リリックは、伝統的な内燃機関構造を採用したEVと異なり、EV専用のモジュール式プラットフォームを採用。約100kWhのエネルギーを供給する最新型のアルティウム・バッテリーシステムを搭載している。これにより、低重心で50:50に近い重量配分が可能になったという。
同バッテリーシステムは、正極にアルミニウムを用いたNCMA(ニッケル-コバルト-マンガン-アルミニウム)化合物を採用し、従来のGM製バッテリーに比べてコバルト含有量を70%以上削減した。化合物を平面的なパウチ型セルに封入し、設計を簡素化することで、冷却を容易にしたという。また、モジュール内に直接バッテリーの電子回路を組み込んだことで、GMの既存の電気自動車に比べてバッテリーパックの配線を約90%削減した。
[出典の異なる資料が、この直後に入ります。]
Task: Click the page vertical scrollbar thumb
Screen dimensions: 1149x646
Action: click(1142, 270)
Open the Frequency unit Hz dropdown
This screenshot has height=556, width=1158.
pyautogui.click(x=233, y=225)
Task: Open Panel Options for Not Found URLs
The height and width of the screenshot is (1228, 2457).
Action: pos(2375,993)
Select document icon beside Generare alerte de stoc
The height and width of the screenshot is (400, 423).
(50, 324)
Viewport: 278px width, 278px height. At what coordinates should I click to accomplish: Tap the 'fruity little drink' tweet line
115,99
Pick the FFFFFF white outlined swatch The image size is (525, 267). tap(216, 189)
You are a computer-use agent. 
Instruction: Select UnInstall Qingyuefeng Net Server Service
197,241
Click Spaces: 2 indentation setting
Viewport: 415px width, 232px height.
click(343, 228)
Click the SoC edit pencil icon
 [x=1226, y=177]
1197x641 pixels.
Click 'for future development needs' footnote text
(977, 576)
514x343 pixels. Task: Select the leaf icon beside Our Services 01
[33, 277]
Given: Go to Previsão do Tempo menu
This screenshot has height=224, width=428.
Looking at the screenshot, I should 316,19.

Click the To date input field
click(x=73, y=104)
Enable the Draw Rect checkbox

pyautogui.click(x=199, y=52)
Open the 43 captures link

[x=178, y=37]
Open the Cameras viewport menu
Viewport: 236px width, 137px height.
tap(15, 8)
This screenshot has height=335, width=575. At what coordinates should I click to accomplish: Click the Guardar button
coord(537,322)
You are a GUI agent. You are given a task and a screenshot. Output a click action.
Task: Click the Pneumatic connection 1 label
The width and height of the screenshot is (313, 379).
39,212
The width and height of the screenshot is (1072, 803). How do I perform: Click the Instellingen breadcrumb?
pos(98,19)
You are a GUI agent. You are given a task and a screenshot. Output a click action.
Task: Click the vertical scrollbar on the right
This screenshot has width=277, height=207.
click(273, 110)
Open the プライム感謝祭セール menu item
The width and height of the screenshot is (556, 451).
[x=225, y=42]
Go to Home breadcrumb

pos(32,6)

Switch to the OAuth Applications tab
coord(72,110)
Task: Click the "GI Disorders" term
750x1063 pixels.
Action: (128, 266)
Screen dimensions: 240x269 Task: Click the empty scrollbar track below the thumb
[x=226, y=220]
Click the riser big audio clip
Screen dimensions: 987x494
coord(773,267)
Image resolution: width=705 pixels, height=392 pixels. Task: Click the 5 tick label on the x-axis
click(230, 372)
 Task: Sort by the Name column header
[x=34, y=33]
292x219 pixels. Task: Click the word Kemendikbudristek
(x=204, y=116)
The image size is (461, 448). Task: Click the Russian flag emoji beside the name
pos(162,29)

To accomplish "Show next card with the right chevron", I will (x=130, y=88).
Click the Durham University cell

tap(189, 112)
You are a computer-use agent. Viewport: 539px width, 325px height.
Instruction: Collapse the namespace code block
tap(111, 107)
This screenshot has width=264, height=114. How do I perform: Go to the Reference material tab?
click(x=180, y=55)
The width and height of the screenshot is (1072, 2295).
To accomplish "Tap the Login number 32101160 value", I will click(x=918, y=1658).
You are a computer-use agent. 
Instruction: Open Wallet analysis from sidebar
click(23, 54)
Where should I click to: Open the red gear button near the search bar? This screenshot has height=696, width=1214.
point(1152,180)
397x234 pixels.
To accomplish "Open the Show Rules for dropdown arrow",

GMの社内テストの結果によると、リリックはフル充電で480km以上の走行が可能だ。出力150kW以上の直流(DC)急速充電や最大出力19kWのレベル2 AC充電を含めたさまざまな充電方法に対応しており、完全ハンズフリーの運転支援システム「スーパークルーズ」の最新版も搭載した。デュアルプレーン拡張現実(AR)に対応したヘッドアップディスプレイや、リモートセルフパーキングといった新技術も採用されている。
リリックの対角33インチのLEDディスプレイには、ドライバーインフォメーションの詳細やインフォテイメント・コントロール、カメラビューが表示される。10億色以上を表示可能で、従来のモデルの64倍に達する。
GMは、リリックの日本市場への導入時期は未定としている。